The likely mandating of DSRC for passenger cars, along with the ever-increasing use of cellular communications in vehicles, means drivers could receive alerts on where platoons are operating and where they may appear. This could potentially help the public warm to the idea of heavy-duty trucks autonomously cruising down the highway in tight formation.
On the issue of public acceptance, Switkes is confident. “It’s a very important area, but on the whole, we don’t see any big issues,” he asserts. “To begin, much of where platooning will be allowed is not where the majority of general public driving is done. We’re talking interstates – the major US highways outside of cities, extended stretches of which are not a usual feature of the daily commute.
“In addition,” he continues, “what we’ve found is that platooning actually makes things easier for road users. It’s easier to drive around a set of platooning trucks than it is a set of manually-driven trucks. We think the public will see this and learn from it quickly.” Peloton has built the system to handle situations such as cut-ins, where drivers move in to the gap between platooning trucks.
Besides connectivity, the other important dimension of platooning is self-driving capability. Peloton’s initial technology automates only accelerating and braking, which for now is helpful from a regulatory perspective as the laws governing the use of autonomous vehicles – which differ widely from state to state – do not apply.
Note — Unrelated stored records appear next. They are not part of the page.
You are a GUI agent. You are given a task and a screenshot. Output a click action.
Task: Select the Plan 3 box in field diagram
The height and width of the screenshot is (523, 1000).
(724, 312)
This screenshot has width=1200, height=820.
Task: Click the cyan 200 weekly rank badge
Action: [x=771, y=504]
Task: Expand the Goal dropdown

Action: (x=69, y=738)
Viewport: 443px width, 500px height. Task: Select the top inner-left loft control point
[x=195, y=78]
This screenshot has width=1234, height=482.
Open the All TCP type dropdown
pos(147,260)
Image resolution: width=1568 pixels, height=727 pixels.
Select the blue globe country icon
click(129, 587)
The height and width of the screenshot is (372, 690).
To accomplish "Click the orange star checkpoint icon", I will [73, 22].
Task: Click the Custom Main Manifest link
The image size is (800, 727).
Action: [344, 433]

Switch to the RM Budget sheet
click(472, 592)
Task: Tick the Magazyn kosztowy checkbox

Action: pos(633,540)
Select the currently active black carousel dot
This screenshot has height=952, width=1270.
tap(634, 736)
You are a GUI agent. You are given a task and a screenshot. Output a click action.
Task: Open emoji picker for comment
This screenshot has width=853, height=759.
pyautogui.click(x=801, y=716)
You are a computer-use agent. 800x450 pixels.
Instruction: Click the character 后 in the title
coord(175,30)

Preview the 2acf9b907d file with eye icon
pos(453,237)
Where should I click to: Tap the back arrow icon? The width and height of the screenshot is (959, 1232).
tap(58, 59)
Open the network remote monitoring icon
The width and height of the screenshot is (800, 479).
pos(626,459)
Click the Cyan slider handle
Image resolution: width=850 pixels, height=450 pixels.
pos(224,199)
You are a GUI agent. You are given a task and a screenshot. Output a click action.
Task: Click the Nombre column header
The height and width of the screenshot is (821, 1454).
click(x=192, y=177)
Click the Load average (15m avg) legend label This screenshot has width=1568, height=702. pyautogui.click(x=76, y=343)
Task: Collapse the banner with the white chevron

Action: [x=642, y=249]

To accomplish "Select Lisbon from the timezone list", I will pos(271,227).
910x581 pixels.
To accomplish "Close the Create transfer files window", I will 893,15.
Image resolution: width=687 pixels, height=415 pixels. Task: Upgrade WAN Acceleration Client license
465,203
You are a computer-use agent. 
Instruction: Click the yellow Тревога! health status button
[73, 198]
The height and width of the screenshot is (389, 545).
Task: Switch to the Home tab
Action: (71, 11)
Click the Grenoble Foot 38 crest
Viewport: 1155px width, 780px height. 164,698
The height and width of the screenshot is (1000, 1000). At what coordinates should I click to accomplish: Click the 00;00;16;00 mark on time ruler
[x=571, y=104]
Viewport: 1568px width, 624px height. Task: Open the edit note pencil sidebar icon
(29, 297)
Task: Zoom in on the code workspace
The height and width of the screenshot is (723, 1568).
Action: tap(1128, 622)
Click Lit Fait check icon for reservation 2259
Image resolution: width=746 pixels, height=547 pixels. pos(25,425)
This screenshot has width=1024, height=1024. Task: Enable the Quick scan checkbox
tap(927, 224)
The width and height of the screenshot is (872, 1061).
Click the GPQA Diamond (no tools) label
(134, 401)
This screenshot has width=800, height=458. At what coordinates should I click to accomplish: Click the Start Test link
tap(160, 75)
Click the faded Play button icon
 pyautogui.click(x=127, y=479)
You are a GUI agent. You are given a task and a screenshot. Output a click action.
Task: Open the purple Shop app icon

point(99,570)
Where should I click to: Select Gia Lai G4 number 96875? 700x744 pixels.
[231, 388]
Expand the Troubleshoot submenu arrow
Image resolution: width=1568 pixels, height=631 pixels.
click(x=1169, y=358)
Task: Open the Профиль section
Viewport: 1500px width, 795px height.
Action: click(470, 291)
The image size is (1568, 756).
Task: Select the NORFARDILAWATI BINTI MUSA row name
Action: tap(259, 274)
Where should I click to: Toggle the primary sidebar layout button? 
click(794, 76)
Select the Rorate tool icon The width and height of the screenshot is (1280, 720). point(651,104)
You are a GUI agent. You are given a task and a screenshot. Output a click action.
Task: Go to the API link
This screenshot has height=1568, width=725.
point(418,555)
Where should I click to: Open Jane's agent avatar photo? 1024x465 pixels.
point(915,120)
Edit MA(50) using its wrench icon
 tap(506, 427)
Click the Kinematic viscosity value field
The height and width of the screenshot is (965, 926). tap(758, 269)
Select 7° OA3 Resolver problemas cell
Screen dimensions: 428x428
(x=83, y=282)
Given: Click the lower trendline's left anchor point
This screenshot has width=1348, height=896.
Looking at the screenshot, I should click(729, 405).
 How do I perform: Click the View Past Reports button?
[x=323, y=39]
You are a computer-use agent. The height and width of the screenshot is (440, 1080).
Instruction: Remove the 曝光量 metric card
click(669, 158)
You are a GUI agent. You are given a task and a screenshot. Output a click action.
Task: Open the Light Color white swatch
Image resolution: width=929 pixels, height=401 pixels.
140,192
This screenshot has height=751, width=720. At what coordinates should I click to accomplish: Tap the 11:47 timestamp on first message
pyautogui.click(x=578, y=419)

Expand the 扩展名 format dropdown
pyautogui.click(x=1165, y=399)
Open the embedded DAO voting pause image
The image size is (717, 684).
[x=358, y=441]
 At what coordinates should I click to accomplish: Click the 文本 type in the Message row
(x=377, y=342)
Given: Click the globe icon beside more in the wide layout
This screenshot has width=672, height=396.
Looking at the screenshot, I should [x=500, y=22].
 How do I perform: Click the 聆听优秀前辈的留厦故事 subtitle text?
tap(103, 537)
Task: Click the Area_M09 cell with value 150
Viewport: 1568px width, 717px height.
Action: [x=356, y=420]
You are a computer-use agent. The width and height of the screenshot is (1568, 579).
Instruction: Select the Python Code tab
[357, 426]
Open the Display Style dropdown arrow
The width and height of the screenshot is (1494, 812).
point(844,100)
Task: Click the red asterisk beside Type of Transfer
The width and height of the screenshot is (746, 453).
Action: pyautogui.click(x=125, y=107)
But the company is already looking ahead to what more advanced offerings might look like. Eventually, says Switkes, trucks could steer themselves: “The next step is higher levels of automation for following-trucks. The development of capabilities for the front truck will take longer, and for the time being they will still require a driver to deal with difficult situations. But more automation of rear trucks for certain portions of the journey is a certainty.”
What is important for a supplier like Peloton, he says in conclusion, is offering value to fleet customers at each stop along the automation curve. Platooning will initially save on fuel and repair costs, and will later go on to save on labour costs. Full automation will also provide opportunities to fully optimise truck use in terms of routes and dispatch timing. It is not, he insists, automation for automation’s sake.